[Selected excerpt]
--------

The tech world is abuzz with interesting possibilities for the Internet of Things (IoT) lately, but regular folks haven’t caught up yet. Why the enthusiasm gap? That’s the question that Affinnova, a Nielsen company, set out to answer in a recent study of nearly 4,000 consumers.

First, it’s worth noting that while people have great faith in technology to come, even early adopters have trouble articulating what they would want from smart products. While 57 percent of all consumers who responded to this study strongly agree that the IoT will be “just as revolutionary as the smartphone” for our culture, they can’t explain how or why. Furthermore, 92 percent say that it’s very difficult to pinpoint what they’d want from smart objects, but they’ll know it when they see it.

Given this blind spot, the study presented nearly 4,000 consumers with different “smart” product concepts, giving them the opportunity to choose which actual features and items they might be interested in.

So, what’s holding consumers back from diving into this market head-on? By digging a little deeper into the best of the 4 million product alternatives evaluated by respondents, we can learn a little more about what makes consumers tick.

What we want from the Internet of things

Beware our machine overlords

Automating one’s life with smart devices may sound like a dream come true, but many people worry that these products may not be reliable decision-making proxies yet; they fear smart products could take actions that they, as individuals, would not have chosen to make on their own. Devices that can automatically make purchases (such as ordering refills or replacements) are particularly divisive for this reason.

Is it 2015 … or 1984?

Concerns don’t stop there, however. In keeping with mainstream technology trends, many consumers say they’re more worried about privacy and security issues than any other potential downsides of the Internet of Things, with 53 percent of respondents expressing concern that their data might be shared without their knowledge or approval, and 51 percent expressing concern that their data could be hacked by other users. Interestingly, women are significantly more likely than men to worry about privacy and security issues.

--------

[Material supplied]
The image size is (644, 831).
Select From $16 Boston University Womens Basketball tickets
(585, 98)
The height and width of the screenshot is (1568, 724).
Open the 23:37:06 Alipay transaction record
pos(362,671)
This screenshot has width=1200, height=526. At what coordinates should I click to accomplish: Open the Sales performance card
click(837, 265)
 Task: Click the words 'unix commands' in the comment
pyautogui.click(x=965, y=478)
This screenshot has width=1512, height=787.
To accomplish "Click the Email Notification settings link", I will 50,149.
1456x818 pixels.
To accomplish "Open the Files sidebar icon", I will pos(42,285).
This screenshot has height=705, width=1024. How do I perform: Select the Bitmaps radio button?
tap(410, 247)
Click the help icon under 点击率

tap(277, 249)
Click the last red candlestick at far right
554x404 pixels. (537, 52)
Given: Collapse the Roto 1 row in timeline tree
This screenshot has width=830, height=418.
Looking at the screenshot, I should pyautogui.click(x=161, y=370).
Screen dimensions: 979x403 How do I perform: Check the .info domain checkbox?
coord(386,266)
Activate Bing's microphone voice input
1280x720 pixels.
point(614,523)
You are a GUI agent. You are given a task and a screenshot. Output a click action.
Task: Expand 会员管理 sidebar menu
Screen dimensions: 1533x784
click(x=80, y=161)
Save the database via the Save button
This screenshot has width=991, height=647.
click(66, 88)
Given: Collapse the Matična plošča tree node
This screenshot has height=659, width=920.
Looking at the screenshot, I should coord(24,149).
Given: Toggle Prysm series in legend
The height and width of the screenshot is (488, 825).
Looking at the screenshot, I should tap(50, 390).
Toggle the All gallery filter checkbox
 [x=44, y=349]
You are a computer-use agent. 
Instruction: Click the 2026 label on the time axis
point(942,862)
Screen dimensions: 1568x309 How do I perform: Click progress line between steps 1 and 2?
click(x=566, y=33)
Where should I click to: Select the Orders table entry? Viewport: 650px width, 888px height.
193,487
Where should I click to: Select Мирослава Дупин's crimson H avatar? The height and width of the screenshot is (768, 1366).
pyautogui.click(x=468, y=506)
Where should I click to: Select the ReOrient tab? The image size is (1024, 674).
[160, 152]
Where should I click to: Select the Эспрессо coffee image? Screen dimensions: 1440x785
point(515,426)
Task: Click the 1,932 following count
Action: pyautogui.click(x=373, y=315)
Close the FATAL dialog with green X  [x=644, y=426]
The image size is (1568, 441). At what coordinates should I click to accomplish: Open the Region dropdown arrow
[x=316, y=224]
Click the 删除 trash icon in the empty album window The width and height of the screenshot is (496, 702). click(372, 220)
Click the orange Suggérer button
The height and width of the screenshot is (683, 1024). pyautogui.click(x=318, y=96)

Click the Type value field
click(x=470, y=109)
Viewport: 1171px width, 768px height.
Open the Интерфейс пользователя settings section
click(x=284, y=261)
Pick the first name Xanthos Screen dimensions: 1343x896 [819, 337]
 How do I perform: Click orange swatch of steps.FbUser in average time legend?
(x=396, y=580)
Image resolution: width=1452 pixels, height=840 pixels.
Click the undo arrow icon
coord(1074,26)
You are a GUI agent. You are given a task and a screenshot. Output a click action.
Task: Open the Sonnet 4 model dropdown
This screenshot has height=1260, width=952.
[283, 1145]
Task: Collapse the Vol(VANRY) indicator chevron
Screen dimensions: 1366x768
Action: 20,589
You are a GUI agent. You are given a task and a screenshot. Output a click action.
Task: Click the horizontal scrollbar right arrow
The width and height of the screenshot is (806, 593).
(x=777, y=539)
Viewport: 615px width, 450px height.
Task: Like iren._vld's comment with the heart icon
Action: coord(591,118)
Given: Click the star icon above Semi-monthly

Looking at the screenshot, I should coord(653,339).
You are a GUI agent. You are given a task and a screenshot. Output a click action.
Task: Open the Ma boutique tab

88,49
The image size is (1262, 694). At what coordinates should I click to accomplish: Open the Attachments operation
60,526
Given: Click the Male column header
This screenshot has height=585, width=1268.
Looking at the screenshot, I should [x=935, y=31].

--------

[Challenge 1] According to the article on consumer attitudes toward the Internet of Things, what percentage of respondents worried that their data could be hacked by other users?
[Challenge 2] Continue the article on consumer attitudes toward the Internet of Things from its last sentence.

[Final result 1] 51 percent

[Final result 2]
Smart devices should be able to learn

Despite the fact that this technology is on the cutting edge, many consumers aren’t impressed by certain aspects of it. For example, basic personalization features, such as product recommendations based on the current product of interest, are nothing new. So what would impress consumers? Technologies that leverage past personal data or data from other connected objects, such as smart health products that provide increasingly tailored diet and fitness plans by “learning” from the user’s past behaviors.

Did I leave the iron on?

It may seem surprisingly basic, but being able to access or control objects remotely is the most desired functionality for smart products. For many people, the ability to check on appliances or complete household tasks remotely is a way to quell anxiety—by verifying that doors are locked, curling irons and ovens are off, the garage door is closed and so on, once away from home. Peace of mind ranks highly on most consumers’ lists.

You can forget about web-enabled diapers

When it comes to choosing specific smart objects, the most desired items are refrigerators, light bulbs and sprinkler systems, among others. For now, the demand is mostly for web-enabled durable items; no one is craving a connected baby diaper, toothbrush or wine bottle anytime soon.

To sum up the study’s findings, the IoT may need to reel in its more futuristic ambitions to win over the masses, at least for the near term; regular people want smart technology to solve age-old challenges such as saving money and the need to be in two places at once. Companies will also need to counteract the perceived risks surrounding smart products and consistently deliver devices that are smarter, cheaper and more secure than ever before. Until that point comes, the majority of us won’t be receiving texts from our refrigerators.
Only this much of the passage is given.